Text passage →
Niall HamptonSee other Blog articles filed in ‘Motorhomes’ written by Niall Hampton
How does a manufacturer famous for luxury and refinement expand into the fiercely competitive entry level sector without diluting the prestige of its core brand? This was the challenge for the Erwin Hymer Group in the early 2000s. It already had the affordable Hymer Swing line-up, but many observers felt this sat uneasily in a portfolio that included upmarket semi-integrated and integrated models, not to mention the super-luxury Niesmann + Bischoff line-up.
Hymer tried something already familiar from the automotive industry: launch a completely new budget range with a competitive specification, badge it differently but retain the fabled build quality of the mother brand. Volkswagen already had such a strategy, with Škoda as its lead-in offering, VW in the mid-market and Audi as the premium marque. Thus Sunlight was born in 2005: initially spun out of Hymer’s Dethleffs subsidiary and built in Isny, before moving from south-west Germany to a new production facility in Saxony, near the Czech border, in 2006, where it was joined by Carado Mobil, set up as a sub-brand of Hymer.
Now, 10 years on, Sunlight and Carado outsell Hymer’s own-badge ranges: 5200 ’vans rolled out of the factory in 2014-2015 – from the longest leisure vehicle production line in Europe.
As part of the 10th anniversary celebrations, Practical Motorhome was recently invited behind the scenes. Capron (the word stands for ‘Caravan Production Neustadt’) is a large 25,000m sq site that employs 310 workers, building motorhomes and caravans for Carado and Sunlight. The factory was previously that of Fortschritt, a former East German agricultural equipment manufacturer.
A steady stream of Fiat Ducato base vehicles is converted by Capron, using components sourced from suppliers across Europe, with habitation panels manufactured in the on-site bodyshop and cabinetwork assembled in place. Hymer Group uses its not inconsiderable buying power to source cost-effective components and these savings are passed on to buyers in low prices.
Thirteen Carado models are produced (10 low-profiles and three overcab coachbuilts); there are 10 Sunlight low-profiles, including two special 10-year editions, plus three overcab coachbuilts.
Clear differences exist between the two brands: Sunlight is marketed at younger buyers, often families, making their first foray into the pastime, while Carado targets older buyers looking for high quality at an affordable price. These distinctions are clear: Sunlight models sport a light wood finish, while Carado opts for a mid-tone one; Carado upholstery is more sober than Sunlight, which even offers one bold fabrics scheme with large checks.
One thing at the core of both brands, though, is fit and finish – the ‘Made in Germany’ quality is their unique selling point. The factory runs under a ‘just-in-time’ system without holding a huge stock of components; the workforce is highly productive, and our Capron tour guide was keen to point out the calm but very focused working atmosphere on the factory floor.
We saw a series of Sunlight and Carado models going down the line. Floors were laid on Fiat Ducato ladder frames or lowered chassis before plumbing, wiring, furniture and fittings were added. The walls were then fixed to each side, the roof dropped on, doors and windows fastened before final quality checks and decals were applied.
Between 23-29 units emerge from the line every day before awaiting dispatch to dealerships all over Europe. Big markets for Sunlight and Carado include Germany (10.2% market share), Finland (13.3%), Norway (16%), Austria (7%) and Sweden (6.2%).
Both brands are dedicated to growing their market share in the UK – they’ve been going head-to-head here since 2013, via discrete dealer networks (Sunlight’s UK retailers include Lowdham Leisureworld, Pullingers, Viscount and Cara Motorhomes; for Carado, try our reigning Dealer of the Year for New Motorcaravans, Heart of England Motorhomes, as well as Travelword, Kimberley Caravans and Becks Motorhomes).
Last month, a second production line came on-stream at Capron, to produce caravan models for both ranges, so it’s clearly onwards and upwards for this successful venture.
One decade on from losing its Swing, Hymer Group is still very much at the heart of the entry-level motorhome market.

Work request → Reproduce the part of the motorhome factory article that starts at the words "Between 23-29 units" and stops after the words "and Becks Motorhomes).".

Entries provided →
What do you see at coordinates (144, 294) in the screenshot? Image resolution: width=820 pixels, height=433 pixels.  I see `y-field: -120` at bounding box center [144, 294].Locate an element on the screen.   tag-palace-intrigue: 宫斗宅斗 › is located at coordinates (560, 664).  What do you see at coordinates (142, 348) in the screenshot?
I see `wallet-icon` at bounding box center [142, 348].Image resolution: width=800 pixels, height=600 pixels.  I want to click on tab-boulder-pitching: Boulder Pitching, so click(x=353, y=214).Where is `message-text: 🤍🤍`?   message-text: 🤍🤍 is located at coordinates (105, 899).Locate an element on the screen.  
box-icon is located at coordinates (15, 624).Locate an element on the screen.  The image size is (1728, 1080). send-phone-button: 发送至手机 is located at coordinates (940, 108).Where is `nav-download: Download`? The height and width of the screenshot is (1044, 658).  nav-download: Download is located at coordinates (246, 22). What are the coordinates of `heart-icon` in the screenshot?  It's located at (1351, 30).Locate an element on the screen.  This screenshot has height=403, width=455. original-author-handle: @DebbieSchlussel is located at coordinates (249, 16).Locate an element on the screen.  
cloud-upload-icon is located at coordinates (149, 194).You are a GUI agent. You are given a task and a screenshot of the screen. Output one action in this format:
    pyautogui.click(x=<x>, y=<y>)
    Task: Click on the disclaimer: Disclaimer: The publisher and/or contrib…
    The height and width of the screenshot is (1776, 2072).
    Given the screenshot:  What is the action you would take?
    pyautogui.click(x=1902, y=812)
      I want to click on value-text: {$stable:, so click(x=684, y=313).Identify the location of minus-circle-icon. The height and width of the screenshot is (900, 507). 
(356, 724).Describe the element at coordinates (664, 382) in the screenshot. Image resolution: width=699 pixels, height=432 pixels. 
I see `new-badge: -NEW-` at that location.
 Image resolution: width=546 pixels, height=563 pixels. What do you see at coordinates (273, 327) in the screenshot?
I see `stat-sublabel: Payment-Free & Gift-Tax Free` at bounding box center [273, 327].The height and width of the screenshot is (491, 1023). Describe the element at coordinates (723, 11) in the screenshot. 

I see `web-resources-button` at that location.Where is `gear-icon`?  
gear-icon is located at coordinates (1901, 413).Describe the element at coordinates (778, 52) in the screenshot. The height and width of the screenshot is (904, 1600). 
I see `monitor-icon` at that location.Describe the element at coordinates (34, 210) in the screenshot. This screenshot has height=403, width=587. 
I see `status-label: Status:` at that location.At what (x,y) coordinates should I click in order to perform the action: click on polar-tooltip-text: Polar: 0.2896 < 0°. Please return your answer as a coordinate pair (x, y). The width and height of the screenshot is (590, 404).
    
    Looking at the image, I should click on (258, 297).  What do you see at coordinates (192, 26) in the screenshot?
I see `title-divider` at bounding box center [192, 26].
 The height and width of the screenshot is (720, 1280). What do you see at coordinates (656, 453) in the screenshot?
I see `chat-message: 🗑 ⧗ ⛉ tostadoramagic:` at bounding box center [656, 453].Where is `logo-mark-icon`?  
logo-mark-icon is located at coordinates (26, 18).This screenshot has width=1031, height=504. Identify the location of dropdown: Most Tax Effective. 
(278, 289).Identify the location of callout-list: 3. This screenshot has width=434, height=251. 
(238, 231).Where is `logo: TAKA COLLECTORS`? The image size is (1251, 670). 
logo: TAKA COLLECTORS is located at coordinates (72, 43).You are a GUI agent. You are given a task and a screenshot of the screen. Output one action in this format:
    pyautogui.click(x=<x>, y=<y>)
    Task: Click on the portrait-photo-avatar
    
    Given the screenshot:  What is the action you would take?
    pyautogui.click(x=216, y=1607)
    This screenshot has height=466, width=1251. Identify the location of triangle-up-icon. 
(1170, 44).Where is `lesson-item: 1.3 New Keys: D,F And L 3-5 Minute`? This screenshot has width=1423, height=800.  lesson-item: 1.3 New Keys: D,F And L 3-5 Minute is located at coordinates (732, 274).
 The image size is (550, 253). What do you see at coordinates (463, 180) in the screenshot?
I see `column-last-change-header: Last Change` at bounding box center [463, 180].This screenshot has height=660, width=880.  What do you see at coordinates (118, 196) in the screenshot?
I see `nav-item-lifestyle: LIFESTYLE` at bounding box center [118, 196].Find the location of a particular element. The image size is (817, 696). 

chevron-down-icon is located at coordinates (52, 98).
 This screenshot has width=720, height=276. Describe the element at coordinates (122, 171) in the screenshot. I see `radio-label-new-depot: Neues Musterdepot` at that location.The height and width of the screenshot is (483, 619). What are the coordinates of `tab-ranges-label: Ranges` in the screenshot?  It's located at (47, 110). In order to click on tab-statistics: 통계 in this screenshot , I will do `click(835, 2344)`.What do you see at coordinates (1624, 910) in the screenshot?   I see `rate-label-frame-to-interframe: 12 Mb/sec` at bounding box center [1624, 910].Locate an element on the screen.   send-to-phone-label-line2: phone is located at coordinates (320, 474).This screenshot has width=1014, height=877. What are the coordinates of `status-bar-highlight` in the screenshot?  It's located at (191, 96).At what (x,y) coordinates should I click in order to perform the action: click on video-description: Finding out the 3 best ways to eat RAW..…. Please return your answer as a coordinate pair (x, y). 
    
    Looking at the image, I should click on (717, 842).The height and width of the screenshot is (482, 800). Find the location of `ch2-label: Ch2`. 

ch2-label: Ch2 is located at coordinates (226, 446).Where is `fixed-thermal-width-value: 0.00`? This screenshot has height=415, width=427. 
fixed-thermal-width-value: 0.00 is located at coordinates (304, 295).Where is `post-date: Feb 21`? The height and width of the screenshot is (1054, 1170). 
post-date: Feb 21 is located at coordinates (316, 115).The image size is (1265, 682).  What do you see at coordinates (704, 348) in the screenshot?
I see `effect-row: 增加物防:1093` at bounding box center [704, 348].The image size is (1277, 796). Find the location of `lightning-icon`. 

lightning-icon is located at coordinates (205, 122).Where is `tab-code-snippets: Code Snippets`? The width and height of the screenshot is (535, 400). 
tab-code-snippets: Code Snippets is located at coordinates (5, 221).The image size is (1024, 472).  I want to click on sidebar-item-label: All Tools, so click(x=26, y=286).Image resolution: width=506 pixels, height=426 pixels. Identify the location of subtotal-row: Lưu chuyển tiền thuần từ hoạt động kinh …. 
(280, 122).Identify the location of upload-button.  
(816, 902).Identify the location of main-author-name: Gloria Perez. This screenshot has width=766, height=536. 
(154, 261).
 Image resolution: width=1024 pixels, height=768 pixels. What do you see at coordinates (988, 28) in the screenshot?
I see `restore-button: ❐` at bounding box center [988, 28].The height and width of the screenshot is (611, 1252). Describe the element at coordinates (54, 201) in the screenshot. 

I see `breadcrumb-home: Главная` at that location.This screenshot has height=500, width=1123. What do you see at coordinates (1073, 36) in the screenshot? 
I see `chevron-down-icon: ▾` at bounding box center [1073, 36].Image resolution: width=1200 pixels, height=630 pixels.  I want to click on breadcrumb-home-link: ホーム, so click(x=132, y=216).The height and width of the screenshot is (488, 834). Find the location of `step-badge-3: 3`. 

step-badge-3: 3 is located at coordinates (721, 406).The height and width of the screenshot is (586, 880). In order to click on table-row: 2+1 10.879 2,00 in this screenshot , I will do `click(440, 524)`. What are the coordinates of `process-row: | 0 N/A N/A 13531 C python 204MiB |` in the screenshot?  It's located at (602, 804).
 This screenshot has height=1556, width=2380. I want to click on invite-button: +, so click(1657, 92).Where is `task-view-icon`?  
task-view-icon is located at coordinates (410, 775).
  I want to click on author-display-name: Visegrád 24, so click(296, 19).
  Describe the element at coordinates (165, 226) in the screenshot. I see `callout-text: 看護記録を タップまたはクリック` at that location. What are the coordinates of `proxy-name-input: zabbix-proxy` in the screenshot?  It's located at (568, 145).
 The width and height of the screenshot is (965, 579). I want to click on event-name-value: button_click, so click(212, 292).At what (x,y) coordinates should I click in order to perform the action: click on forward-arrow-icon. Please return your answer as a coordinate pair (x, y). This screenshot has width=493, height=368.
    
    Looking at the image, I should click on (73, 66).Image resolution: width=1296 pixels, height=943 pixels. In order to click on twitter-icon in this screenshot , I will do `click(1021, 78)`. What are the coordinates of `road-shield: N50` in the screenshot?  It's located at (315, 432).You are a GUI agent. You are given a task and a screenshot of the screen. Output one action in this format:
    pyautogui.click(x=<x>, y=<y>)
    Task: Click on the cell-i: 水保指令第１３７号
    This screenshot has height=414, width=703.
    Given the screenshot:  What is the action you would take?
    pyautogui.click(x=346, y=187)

Your solution →
Between 23-29 units emerge from the line every day before awaiting dispatch to dealerships all over Europe. Big markets for Sunlight and Carado include Germany (10.2% market share), Finland (13.3%), Norway (16%), Austria (7%) and Sweden (6.2%).
Both brands are dedicated to growing their market share in the UK – they’ve been going head-to-head here since 2013, via discrete dealer networks (Sunlight’s UK retailers include Lowdham Leisureworld, Pullingers, Viscount and Cara Motorhomes; for Carado, try our reigning Dealer of the Year for New Motorcaravans, Heart of England Motorhomes, as well as Travelword, Kimberley Caravans and Becks Motorhomes).